_TASK OBJECTIVE_.
Where does the string "section" appear? Copy every line of the entries below that holds it.

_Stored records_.
- Opening Delimiter -

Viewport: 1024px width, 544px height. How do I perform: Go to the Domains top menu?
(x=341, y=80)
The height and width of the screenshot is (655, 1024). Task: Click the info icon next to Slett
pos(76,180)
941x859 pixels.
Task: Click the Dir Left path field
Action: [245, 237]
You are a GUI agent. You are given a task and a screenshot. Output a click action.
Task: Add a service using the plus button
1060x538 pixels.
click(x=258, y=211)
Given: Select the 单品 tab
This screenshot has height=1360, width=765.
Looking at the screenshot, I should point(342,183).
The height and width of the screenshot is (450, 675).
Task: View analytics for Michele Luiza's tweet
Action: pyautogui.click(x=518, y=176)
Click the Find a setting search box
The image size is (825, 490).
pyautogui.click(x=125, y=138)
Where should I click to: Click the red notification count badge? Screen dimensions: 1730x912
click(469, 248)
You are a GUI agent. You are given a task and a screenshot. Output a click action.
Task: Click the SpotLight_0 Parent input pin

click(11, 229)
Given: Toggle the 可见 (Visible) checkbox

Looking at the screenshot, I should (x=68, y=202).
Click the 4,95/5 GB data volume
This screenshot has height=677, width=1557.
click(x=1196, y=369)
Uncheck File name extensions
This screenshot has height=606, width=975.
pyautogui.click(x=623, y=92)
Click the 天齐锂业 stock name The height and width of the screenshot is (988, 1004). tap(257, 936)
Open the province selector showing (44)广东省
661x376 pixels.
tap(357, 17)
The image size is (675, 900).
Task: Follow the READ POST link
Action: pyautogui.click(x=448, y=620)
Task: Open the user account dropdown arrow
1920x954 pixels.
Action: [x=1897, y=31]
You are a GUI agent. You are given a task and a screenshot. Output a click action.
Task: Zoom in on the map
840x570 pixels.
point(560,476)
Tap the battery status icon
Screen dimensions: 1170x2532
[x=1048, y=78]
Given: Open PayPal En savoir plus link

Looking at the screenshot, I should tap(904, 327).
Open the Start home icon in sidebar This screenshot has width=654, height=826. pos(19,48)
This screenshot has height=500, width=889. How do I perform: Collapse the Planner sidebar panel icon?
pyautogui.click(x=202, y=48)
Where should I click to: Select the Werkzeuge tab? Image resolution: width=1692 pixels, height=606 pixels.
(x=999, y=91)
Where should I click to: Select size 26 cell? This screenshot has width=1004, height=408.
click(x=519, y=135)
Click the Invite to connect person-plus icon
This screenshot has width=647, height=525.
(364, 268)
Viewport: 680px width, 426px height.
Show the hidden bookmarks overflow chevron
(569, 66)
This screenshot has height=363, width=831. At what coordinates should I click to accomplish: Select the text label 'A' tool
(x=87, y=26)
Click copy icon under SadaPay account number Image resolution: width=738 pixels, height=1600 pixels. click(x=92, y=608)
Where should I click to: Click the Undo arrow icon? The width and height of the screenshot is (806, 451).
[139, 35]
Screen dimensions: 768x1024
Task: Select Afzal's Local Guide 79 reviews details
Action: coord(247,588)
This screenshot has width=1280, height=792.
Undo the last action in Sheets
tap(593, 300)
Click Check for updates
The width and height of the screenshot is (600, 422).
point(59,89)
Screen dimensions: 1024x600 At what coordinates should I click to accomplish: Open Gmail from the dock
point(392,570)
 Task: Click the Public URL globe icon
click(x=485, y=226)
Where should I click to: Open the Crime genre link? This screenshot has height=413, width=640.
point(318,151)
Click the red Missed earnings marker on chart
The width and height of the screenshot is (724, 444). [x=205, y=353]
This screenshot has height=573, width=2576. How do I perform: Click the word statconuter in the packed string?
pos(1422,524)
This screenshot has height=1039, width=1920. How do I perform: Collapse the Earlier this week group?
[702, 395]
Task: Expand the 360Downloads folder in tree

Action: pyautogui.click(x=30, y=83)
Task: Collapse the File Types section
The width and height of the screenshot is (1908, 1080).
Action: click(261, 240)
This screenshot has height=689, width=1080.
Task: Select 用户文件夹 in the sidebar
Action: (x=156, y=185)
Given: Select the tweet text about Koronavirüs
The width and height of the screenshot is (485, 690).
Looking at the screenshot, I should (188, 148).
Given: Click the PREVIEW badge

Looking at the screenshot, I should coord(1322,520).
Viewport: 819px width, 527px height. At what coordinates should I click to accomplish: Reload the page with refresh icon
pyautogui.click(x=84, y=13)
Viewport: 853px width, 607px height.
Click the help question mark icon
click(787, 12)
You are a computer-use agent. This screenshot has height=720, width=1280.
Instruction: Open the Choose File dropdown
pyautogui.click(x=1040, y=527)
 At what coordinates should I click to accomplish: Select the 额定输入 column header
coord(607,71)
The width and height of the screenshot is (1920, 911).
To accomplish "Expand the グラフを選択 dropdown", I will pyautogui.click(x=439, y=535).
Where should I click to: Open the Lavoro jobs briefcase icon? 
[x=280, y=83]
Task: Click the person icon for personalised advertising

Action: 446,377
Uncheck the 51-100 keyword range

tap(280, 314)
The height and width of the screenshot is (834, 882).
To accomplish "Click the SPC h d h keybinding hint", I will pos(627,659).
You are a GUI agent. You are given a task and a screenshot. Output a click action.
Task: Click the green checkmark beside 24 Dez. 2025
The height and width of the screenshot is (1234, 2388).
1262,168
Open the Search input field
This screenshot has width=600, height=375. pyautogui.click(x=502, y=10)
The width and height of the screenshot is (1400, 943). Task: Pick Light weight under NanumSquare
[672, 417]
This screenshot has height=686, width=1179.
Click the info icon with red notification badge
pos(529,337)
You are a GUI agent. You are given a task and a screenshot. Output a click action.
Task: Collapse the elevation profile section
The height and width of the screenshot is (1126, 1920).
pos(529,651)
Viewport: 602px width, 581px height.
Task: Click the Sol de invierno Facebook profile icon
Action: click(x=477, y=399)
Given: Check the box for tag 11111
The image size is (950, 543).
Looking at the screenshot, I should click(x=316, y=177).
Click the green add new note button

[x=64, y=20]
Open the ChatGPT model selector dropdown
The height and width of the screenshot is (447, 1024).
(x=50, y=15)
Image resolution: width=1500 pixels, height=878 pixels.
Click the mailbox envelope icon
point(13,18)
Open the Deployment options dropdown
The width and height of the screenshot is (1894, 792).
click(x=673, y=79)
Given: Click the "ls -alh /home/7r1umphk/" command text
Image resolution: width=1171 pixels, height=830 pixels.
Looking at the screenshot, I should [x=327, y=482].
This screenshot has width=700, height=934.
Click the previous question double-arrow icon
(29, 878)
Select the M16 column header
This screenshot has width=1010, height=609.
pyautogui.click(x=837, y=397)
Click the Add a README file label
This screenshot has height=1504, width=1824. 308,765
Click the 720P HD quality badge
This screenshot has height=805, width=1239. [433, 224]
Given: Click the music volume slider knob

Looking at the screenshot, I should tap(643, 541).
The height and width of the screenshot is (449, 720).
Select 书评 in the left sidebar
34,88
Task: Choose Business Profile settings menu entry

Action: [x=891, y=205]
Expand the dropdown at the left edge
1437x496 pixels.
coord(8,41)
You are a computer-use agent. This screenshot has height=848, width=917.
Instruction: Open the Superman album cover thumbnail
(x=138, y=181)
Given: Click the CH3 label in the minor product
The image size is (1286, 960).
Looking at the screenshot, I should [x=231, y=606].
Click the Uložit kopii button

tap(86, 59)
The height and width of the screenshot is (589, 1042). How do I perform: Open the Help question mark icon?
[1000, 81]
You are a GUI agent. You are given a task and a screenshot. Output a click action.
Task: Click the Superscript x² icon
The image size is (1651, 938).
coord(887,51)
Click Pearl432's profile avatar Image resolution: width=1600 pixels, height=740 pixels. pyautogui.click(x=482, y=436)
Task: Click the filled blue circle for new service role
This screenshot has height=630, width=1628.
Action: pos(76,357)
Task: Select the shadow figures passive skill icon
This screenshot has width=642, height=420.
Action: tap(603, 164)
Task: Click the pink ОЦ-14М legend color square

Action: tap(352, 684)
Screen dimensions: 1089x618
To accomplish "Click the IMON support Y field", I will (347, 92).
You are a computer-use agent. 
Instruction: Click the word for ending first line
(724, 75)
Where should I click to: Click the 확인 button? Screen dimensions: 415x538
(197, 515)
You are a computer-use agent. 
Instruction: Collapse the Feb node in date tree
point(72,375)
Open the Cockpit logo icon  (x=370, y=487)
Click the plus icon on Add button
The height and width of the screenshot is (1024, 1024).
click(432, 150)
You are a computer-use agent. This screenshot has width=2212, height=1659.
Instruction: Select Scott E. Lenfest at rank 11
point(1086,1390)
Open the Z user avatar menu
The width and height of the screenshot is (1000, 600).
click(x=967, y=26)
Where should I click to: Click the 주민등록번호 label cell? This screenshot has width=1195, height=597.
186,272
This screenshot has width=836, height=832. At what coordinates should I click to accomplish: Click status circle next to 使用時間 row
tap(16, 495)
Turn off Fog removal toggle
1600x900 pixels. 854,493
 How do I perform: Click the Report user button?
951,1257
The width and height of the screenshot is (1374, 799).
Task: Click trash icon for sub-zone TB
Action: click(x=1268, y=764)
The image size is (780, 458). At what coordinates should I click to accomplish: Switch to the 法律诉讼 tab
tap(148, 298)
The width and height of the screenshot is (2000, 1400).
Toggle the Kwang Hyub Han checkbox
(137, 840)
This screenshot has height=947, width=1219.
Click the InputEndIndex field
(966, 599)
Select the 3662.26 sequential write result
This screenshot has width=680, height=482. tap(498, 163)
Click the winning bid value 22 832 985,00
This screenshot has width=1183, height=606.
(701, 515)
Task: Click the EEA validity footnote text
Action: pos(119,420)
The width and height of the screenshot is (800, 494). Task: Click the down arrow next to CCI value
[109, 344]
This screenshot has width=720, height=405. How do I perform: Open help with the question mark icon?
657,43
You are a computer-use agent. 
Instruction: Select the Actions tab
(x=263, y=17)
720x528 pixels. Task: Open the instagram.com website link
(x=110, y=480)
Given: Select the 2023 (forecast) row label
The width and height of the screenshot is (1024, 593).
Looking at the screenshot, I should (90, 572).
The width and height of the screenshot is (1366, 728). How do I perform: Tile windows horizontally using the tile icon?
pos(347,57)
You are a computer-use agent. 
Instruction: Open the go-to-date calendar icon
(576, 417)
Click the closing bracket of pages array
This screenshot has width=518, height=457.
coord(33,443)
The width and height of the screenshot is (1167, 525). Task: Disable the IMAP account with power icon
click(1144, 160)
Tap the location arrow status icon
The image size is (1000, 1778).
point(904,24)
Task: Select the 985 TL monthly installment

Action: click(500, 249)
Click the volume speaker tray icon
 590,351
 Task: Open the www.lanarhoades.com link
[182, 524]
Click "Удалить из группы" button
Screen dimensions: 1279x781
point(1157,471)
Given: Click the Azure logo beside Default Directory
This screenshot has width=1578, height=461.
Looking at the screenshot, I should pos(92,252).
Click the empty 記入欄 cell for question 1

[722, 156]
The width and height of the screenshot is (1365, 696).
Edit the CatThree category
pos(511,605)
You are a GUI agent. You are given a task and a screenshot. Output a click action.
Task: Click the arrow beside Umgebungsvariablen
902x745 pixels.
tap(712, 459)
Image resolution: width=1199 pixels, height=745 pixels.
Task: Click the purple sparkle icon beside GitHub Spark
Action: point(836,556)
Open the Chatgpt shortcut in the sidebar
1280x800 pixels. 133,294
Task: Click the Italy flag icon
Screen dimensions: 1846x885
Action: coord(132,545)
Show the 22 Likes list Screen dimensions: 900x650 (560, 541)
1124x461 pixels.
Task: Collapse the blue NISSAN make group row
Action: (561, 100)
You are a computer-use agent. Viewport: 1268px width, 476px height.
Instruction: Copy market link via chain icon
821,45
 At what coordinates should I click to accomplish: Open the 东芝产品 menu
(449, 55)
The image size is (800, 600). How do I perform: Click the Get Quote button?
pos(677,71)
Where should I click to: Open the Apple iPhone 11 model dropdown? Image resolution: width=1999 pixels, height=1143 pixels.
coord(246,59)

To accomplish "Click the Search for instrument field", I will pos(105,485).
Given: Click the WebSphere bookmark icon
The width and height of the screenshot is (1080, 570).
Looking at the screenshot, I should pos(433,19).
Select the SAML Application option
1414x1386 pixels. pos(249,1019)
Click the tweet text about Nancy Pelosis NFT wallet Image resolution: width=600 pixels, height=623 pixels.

- Closing Delimiter -

_SOLUTION TO THE EXERCISE_.
Task: Collapse the File Types section
Task: Collapse the elevation profile section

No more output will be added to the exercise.